#### [Page extract]
>>>
Near-infrared and eye tear triggered biocidal corneal bandage for bacterial keratitis therapy

Abstract

Purpose : Antibiotics as the conventional treatment option for bacterial keratitis has raised the problems such as antimicrobial resistance and allergy, and these problems promoted innovation of alternatives for antibiotics. We designed an antibiotics-free biocidal corneal bandage with photo-sensitive nanocomposites embedded in enzyme-modified hydrogel. Nanocomposites and enzyme produce reactive oxygen species (ROS) to disinfect bacteria. The nanocomposites release ROS under near-infrared light (NIR) irradiation, and the enzyme in hydrogel produces ROS by catalyzing glucose in eye tear. Methods : The generation of ROS was characterized using colorimetric analysis, and dyes that can react with ROS were used as the indicators. The antibacterial property of the bandage against Staphylococcus aureus (S. aureus) and Pseudomonas aeruginosa (P. Aeruginosa) suspended in medium was compared with the blank control group through spread plate method (N=3), Live/dead staining (N=3). The morphology of bacteria was examined by scanning electron microscopy (SEM). The ROS level in bacteria after treated by the bandage under NIR irradiation was also evaluated with DCFH-DA. Results : Dyes were oxidized after treated with bandage under NIR irradiation, and the enzymes on the bandage could also oxidize dye in darkness in the presence of glucose. The living colonies decreased significantly to (52+/-2)% (S. aureus) and (27+/-2)% (P. aeruginosa) after treated by the bandage and NIR irradiation. The antibacterial rates from Live/dead staining were ((54+/-1)% to S. aureus and (83+/-2)% to P. aeruginosa). Severe damage on bacteria membrane and ROS signals were found only in bacteria that were treated by the bandage and NIR irradiation. Conclusions : The catalysis of the dyes indicated that the biocidal corneal bandage produces adequate ROS in the presence of glucose with NIR irradiation. The decreasing of living colonies after treated by the bandage, indicated that our bandage has excellent antibacterial property. The in-vitro results suggested that our bandage has the potential to be a treatment alternative for bacterial keratitis, but further evaluations on ex-vivo and in-vivo models are required to justify its translational potential.
<<<
#### [Problem]
Answer these from the abstract on the corneal bandage:
(a) What does the enzyme in the hydrogel act on in eye tear to produce ROS?
(b) What method was used to examine the shape of the bacteria?
(c) What antibacterial rate against P. aeruginosa did Live/dead staining show?
You won't need the material that comes after this text.

#### [Given records]
>>>
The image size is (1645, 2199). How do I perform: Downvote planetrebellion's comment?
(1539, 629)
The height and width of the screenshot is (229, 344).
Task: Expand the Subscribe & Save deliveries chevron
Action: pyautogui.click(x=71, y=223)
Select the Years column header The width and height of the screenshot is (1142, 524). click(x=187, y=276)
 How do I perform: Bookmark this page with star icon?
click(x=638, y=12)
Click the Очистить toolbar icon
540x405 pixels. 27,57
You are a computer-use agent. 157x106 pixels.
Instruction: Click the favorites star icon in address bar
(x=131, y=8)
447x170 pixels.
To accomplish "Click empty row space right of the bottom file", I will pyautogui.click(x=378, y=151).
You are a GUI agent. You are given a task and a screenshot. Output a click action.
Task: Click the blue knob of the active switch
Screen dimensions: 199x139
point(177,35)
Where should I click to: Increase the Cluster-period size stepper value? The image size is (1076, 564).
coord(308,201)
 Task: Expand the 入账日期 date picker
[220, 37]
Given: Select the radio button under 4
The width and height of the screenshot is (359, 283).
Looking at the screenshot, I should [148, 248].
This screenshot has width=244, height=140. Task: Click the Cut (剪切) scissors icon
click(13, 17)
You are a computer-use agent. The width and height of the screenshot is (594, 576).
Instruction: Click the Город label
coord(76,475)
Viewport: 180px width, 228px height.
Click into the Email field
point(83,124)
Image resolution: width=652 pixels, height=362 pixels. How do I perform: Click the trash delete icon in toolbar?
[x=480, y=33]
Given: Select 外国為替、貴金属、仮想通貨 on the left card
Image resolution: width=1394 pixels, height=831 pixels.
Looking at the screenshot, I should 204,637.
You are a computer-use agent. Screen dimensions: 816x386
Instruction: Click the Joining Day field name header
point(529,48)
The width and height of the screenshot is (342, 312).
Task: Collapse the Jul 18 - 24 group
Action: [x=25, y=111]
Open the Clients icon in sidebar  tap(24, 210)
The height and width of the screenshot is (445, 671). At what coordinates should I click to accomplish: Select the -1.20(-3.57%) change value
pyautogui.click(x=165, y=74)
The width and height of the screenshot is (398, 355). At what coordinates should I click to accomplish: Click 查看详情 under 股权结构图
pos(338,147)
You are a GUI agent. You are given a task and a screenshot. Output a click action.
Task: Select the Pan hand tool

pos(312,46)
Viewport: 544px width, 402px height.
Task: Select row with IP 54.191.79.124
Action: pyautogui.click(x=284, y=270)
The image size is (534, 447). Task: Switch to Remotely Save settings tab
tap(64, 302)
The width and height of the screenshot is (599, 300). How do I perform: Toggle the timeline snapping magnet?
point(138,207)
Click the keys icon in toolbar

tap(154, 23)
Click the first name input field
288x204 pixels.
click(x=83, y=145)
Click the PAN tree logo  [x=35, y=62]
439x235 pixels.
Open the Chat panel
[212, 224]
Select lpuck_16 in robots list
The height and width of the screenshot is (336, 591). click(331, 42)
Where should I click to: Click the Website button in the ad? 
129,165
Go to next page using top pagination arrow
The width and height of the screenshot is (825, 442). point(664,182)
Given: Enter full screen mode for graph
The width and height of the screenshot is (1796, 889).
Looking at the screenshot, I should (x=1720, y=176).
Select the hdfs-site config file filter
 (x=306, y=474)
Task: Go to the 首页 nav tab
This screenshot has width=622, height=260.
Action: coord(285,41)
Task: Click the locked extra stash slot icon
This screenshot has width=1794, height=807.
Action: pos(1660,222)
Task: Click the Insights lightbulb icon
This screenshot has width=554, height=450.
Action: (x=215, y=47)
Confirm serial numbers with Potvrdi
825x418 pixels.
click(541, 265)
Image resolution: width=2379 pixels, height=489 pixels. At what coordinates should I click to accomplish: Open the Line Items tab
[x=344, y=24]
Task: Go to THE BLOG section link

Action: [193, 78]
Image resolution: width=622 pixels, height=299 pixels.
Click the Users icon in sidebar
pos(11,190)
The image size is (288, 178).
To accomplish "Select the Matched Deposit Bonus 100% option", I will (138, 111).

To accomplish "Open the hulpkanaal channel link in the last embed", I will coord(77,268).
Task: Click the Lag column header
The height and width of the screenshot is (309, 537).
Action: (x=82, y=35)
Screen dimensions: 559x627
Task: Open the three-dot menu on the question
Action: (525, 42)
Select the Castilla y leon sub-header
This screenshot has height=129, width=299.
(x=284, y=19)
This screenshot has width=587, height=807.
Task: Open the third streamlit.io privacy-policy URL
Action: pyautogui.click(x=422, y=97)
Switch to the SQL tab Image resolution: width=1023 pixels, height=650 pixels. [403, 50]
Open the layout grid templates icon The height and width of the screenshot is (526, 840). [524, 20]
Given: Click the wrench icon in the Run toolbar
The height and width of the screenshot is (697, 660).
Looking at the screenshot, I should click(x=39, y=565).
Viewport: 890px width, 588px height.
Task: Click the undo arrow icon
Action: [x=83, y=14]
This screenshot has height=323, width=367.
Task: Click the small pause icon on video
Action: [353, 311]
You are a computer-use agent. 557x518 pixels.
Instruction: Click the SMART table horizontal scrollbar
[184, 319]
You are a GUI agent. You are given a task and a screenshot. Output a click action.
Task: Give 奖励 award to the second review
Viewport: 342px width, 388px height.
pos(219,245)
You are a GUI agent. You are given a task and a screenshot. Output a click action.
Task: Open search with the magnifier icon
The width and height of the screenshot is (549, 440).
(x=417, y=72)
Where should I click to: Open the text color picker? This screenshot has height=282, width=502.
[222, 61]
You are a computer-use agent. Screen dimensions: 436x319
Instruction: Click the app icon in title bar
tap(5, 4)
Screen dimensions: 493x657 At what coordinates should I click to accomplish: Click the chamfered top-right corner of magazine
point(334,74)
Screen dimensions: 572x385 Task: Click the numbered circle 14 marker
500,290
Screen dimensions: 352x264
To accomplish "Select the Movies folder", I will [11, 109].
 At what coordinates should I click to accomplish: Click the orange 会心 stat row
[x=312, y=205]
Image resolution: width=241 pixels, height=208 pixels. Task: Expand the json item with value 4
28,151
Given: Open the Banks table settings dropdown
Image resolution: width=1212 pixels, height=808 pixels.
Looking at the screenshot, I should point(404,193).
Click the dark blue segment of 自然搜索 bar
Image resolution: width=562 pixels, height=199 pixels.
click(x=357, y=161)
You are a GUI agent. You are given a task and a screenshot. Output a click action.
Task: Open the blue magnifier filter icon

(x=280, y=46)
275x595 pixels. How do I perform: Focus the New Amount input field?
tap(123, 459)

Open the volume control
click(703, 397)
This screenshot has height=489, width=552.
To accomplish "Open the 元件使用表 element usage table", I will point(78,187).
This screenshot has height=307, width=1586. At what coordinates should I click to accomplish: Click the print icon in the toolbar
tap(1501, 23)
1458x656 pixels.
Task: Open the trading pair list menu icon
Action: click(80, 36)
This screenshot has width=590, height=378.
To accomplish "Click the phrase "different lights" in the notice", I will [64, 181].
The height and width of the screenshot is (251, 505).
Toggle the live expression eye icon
<<<
#### [Task result]
(a) Glucose.
(b) Scanning electron microscopy (SEM).
(c) (83+/-2)%.